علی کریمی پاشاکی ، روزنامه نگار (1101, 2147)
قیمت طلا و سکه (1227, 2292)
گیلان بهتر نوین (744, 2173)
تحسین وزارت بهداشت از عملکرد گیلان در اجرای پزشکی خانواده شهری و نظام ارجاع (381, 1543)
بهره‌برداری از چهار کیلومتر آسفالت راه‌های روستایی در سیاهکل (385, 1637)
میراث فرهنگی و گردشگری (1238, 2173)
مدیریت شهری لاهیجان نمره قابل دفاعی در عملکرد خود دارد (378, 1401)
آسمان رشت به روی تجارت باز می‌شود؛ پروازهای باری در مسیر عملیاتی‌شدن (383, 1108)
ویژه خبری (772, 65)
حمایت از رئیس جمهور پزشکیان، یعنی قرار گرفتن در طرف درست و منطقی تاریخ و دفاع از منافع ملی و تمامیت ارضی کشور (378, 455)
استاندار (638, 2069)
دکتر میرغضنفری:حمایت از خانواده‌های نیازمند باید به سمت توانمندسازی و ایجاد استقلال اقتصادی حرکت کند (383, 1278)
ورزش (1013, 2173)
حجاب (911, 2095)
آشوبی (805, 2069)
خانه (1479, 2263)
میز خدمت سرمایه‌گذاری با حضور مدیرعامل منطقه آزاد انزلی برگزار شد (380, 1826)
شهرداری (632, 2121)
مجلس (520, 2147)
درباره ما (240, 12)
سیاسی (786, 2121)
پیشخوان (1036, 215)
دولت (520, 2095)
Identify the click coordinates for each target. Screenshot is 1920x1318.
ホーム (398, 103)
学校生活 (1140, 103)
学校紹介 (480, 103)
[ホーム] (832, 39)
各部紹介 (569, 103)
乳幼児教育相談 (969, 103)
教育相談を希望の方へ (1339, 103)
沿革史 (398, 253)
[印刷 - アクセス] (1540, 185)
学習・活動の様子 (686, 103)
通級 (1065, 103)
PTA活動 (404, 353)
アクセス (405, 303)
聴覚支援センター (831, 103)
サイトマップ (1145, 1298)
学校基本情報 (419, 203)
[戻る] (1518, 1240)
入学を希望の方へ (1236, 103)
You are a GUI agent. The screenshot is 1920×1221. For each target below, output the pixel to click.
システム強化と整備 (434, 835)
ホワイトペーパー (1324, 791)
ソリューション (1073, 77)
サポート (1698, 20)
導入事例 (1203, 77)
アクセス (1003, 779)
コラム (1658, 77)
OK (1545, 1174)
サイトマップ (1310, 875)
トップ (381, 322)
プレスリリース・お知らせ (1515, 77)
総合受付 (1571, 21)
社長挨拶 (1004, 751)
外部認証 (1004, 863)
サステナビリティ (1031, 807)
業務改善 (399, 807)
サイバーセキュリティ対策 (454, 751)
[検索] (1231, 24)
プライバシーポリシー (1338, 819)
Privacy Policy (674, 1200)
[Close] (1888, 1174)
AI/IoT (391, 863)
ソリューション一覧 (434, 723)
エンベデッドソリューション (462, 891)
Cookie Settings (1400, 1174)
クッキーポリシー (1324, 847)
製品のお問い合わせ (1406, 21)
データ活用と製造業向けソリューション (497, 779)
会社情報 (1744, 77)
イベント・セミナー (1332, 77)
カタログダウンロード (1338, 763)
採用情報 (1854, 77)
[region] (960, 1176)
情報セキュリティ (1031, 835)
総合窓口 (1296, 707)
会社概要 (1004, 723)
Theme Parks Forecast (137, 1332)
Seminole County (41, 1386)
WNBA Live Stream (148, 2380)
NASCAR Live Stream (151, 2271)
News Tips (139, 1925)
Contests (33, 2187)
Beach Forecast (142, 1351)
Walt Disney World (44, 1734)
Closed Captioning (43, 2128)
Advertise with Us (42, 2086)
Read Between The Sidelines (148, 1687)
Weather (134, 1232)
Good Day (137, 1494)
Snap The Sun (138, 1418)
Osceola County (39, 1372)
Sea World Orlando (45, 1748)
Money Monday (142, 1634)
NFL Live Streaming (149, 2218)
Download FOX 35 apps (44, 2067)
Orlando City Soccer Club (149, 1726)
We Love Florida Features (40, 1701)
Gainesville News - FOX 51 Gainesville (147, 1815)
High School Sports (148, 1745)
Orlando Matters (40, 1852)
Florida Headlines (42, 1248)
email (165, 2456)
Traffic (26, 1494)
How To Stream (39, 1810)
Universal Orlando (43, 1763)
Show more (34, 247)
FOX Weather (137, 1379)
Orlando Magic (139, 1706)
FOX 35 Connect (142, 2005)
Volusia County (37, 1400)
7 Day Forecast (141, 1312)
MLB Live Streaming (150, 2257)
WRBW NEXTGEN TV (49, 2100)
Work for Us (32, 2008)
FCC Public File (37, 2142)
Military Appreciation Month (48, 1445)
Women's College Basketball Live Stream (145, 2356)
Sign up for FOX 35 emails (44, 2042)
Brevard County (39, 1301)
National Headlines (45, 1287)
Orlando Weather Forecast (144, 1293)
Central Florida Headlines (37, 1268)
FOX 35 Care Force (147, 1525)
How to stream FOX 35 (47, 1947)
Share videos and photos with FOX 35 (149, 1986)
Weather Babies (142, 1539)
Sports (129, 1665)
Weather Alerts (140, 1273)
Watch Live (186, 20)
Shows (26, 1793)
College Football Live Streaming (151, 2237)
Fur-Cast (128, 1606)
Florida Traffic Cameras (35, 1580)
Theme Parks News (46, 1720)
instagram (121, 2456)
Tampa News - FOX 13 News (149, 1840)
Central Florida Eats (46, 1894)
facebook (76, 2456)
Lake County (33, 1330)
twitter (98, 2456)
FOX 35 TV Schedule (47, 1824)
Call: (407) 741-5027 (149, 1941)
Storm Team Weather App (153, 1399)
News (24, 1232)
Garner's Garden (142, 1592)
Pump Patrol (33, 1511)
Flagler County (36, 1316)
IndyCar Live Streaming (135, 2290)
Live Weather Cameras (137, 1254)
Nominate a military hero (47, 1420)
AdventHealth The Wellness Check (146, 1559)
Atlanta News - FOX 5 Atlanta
##########
WHAT THE EXERCISE ASKS:
Return word for word the lines above from the line with "情報セキュリティ (1031, 835)" to the line with "Orlando Matters (40, 1852)", including both and leaving out all others.

PROBLEM SOLUTION:
情報セキュリティ (1031, 835)
総合窓口 (1296, 707)
会社概要 (1004, 723)
Theme Parks Forecast (137, 1332)
Seminole County (41, 1386)
WNBA Live Stream (148, 2380)
NASCAR Live Stream (151, 2271)
News Tips (139, 1925)
Contests (33, 2187)
Beach Forecast (142, 1351)
Walt Disney World (44, 1734)
Closed Captioning (43, 2128)
Advertise with Us (42, 2086)
Read Between The Sidelines (148, 1687)
Weather (134, 1232)
Good Day (137, 1494)
Snap The Sun (138, 1418)
Osceola County (39, 1372)
Sea World Orlando (45, 1748)
Money Monday (142, 1634)
NFL Live Streaming (149, 2218)
Download FOX 35 apps (44, 2067)
Orlando City Soccer Club (149, 1726)
We Love Florida Features (40, 1701)
Gainesville News - FOX 51 Gainesville (147, 1815)
High School Sports (148, 1745)
Orlando Matters (40, 1852)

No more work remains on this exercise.